License: MIT License

Jupyter Notebook 93.25% Python 6.62% Earthly 0.13%
geometric-algebra clifford-algebra tensorflow mathematics physics paravector multivector quantum-electrodynamics real-dirac-theory gpu-acceleration

tfga's Introduction

TFGA - TensorFlow Geometric Algebra

Build status PyPI DOI

GitHub | Docs | Benchmarks | Slides

Python package for Geometric / Clifford Algebra with TensorFlow 2.

This project is a work in progress. Its API may change and the examples aren't polished yet.

Pull requests and suggestions either by opening an issue or by sending me an email are welcome.

Installation

Install using pip: pip install tfga

Requirements:

  • Python 3
  • tensorflow 2
  • numpy

Basic usage

There are two ways to use this library. In both ways we first create a GeometricAlgebra instance given a metric. Then we can either work on tf.Tensor instances directly where the last axis is assumed to correspond to the algebra's blades.

import tensorflow as tf
from tfga import GeometricAlgebra

# Create an algebra with 3 basis vectors given their metric.
# Contains geometric algebra operations.
ga = GeometricAlgebra(metric=[1, 1, 1])

# Create geometric algebra tf.Tensor for vector blades (ie. e_0 + e_1 + e_2).
# Represented as tf.Tensor with shape [8] (one value for each blade of the algebra).
# tf.Tensor: [0, 1, 1, 1, 0, 0, 0, 0]
ordinary_vector = ga.from_tensor_with_kind(tf.ones(3), kind="vector")

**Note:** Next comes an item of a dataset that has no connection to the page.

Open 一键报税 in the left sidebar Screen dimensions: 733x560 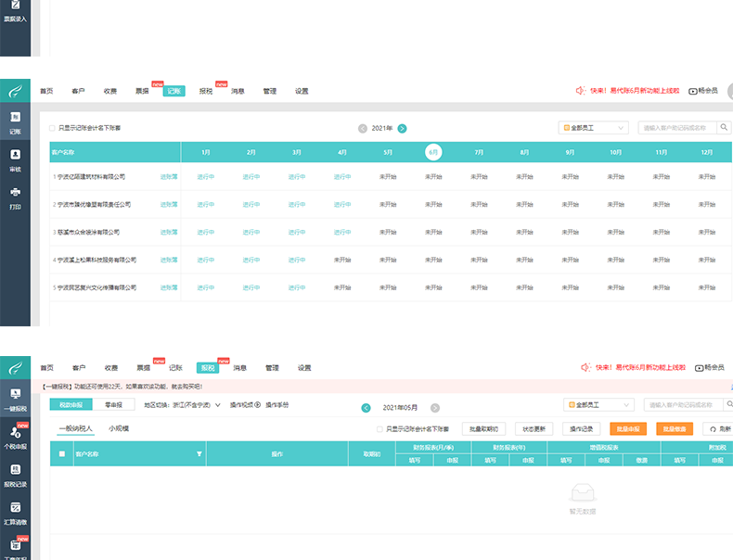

# 5 + 5 e_01 + 5 e_02 + 5 e_12
quaternion = ga.from_tensor_with_kind(tf.fill(dims=4, value=5), kind="even")

# 5 + 1 e_0 + 1 e_1 + 1 e_2 + 5 e_01 + 5 e_02 + 5 e_12
multivector = ordinary_vector + quaternion

# Inner product e_0 | (e_0 + e_1 + e_2) = 1
# ga.print is like print, but has extra formatting for geometric algebra tf.Tensor instances.
ga.print(ga.inner_prod(ga.e0, ordinary_vector))

# Exterior product e_0 ^ e_1 = e_01.
ga.print(ga.ext_prod(ga.e0, ga.e1))

# Grade reversal ~(5 + 5 e_01 + 5 e_02 + 5 e_12)
# = 5 + 5 e_10 + 5 e_20 + 5 e_21
# = 5 - 5 e_01 - 5 e_02 - 5 e_12
ga.print(ga.reversion(quaternion))

# tf.Tensor 5
ga.print(quaternion[0])

# tf.Tensor of shape [1]: -5 (ie. reversed sign of e_01 component)
ga.print(ga.select_blades_with_name(quaternion, "10"))

# tf.Tensor of shape [8] with only e_01 component equal to 5
ga.print(ga.keep_blades_with_name(quaternion, "10"))

Alternatively we can convert the geometric algebra tf.Tensor instance to MultiVector instances which wrap the operations and provide operator overrides for convenience. This can be done by using the __call__ operator of the GeometricAlgebra instance.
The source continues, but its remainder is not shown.